Riporta senza alcuna modifica le righe comprese tra quella che contiene "Find the location" e quella che contiene "x-tick-label: 0.5 is", entrambe incluse. Ometti le immagini.

◇ ◇ ◇ ◇ ◇ ◇ ◇

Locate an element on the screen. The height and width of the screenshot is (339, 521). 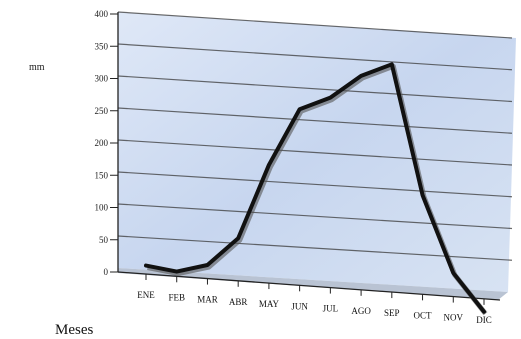
chart-floor is located at coordinates (313, 284).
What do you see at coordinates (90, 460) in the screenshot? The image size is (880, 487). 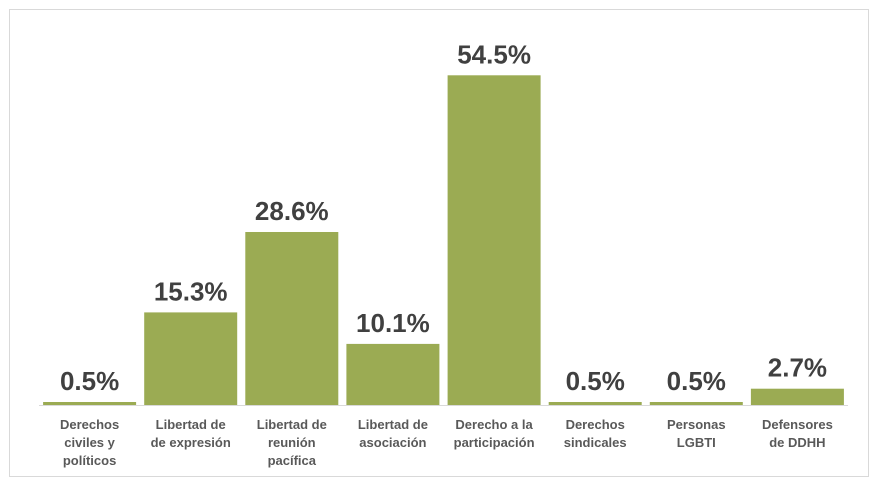 I see `category-label-line: políticos` at bounding box center [90, 460].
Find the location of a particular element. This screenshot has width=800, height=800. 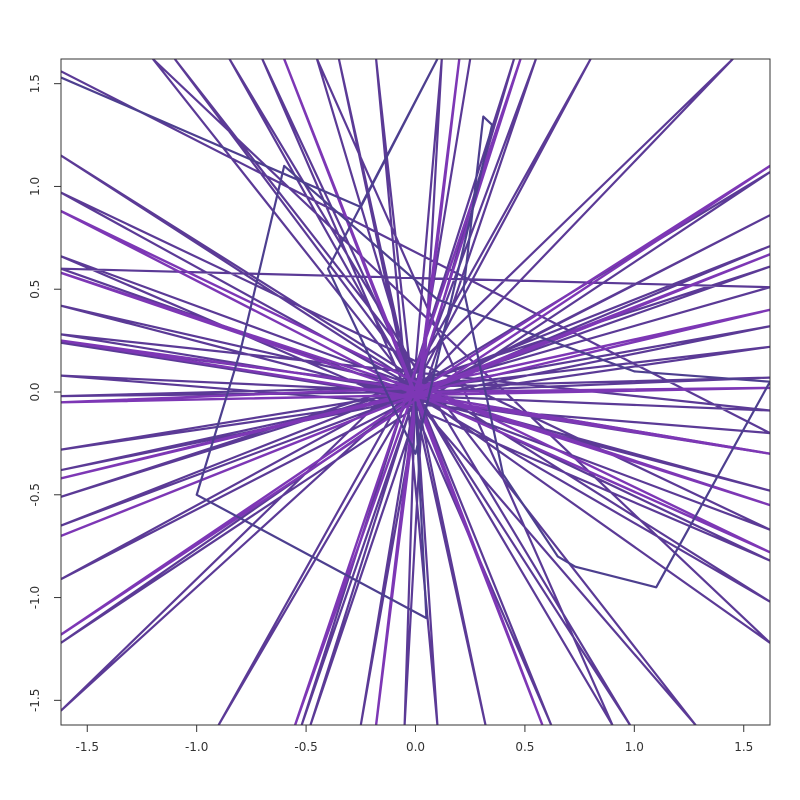

x-tick-label: 0.5 is located at coordinates (524, 747).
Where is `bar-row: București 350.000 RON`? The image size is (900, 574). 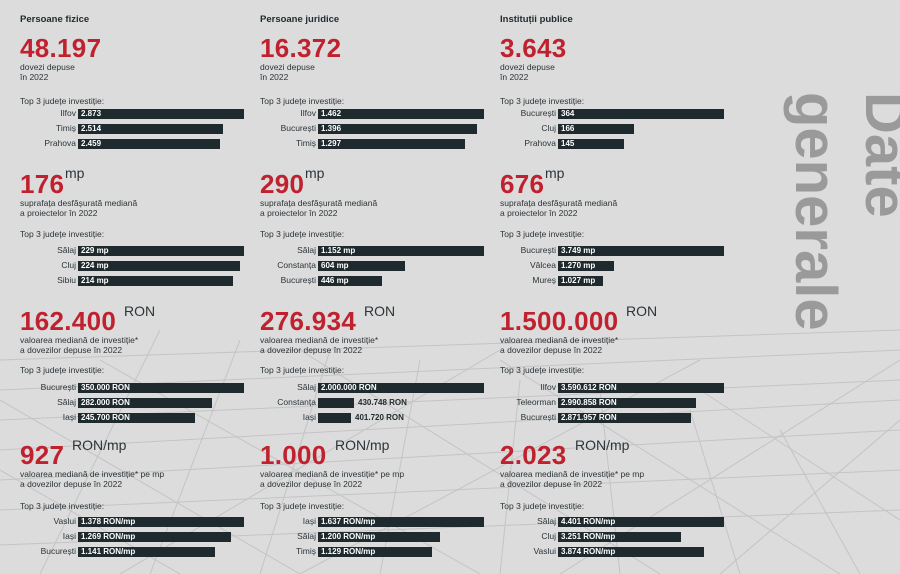 bar-row: București 350.000 RON is located at coordinates (140, 388).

◇ ◇ ◇ ◇ ◇ ◇ ◇

Risultato:
Find the location of a particular element. This screenshot has width=800, height=800. 

x-tick-label: 0.5 is located at coordinates (524, 747).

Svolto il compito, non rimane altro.